The Kia ora coo-ee : the magazine for the ANZACS in the Middle East, 1918
"Tony Wellington": Ever seen a Bun Parade? I'll tell you about one, which is held every morning at a certain hospital Walk along to the canteen, and you will see the patients lolling around, waiting for 10 o'clock; some are holding up either the wall, the floor, or the electric wire post. At 10 o'clock, the big door is opened and the mob passes in and takes charge. The old shopkeeper's question, "What will you have today?" is out of date, and the only thing one hears is, "Hey!

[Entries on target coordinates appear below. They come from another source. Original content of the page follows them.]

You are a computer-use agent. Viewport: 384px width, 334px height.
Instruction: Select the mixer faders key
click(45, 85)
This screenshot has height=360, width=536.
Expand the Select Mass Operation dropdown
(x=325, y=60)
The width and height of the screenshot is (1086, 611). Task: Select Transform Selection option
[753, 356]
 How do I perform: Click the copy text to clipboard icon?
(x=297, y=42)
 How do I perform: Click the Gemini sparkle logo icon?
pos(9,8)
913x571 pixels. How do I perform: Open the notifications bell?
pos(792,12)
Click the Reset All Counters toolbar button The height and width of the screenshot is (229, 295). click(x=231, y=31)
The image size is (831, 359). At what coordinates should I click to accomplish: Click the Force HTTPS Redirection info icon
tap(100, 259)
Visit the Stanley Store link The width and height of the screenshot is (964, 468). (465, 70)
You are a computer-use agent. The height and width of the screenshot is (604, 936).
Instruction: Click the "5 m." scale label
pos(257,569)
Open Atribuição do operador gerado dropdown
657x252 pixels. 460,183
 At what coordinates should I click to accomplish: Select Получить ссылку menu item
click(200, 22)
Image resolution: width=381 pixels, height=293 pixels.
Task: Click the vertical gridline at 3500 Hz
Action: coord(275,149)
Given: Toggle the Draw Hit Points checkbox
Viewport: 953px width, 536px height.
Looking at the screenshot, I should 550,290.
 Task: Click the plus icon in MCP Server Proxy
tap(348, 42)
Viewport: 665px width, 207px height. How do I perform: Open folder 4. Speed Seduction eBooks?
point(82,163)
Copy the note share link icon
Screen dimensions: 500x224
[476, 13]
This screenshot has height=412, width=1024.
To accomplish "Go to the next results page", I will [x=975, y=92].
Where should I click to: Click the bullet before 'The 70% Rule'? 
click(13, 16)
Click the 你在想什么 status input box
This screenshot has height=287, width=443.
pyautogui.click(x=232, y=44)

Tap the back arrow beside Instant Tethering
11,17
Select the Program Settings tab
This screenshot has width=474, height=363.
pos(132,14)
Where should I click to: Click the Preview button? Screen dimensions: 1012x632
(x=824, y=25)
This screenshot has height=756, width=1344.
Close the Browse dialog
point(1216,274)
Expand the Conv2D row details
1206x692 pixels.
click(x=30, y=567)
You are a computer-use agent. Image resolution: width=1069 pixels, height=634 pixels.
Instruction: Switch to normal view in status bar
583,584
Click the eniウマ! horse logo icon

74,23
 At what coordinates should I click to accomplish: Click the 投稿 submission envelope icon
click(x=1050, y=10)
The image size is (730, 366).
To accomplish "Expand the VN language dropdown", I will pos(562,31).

Digger, a dozen buns over here." It is a sight to see those buns fly over the counter from seller to buyer, the best selling line of goods the canteen has. The four men behind the counter have to go some to keep pace with the demand, and in the space of one hour something like 2,500 buns are sold! Soon the tables are surrounded by men in. ''Blues", intent on one object, eating buns. The buns are sold at the rate of three for two d zzies, and they are really worth the money, because they are wholesome, fresh, and not likely to do the harm to any man who is up and about. Of course, they are not meant for patients in bed. The demand for buns is so great that it's a case of get in and get your cut, or you'll slip. Next we have lemonade, which is mostly consumed on the permises; and we find our old friend the bottle-o doing a great business'. Does he buy the bottles? No, my friends, he gets them baksheesh, and lines them up on the table in rows of sixes until he has quite a lot. His usual saving is, "D'want that bottle?" Well, some men don't care about going back to the counter to claim the half dizzie on the bottle, so the bottle-o scores lucky. About 500 bottle of lemonade are sold daily.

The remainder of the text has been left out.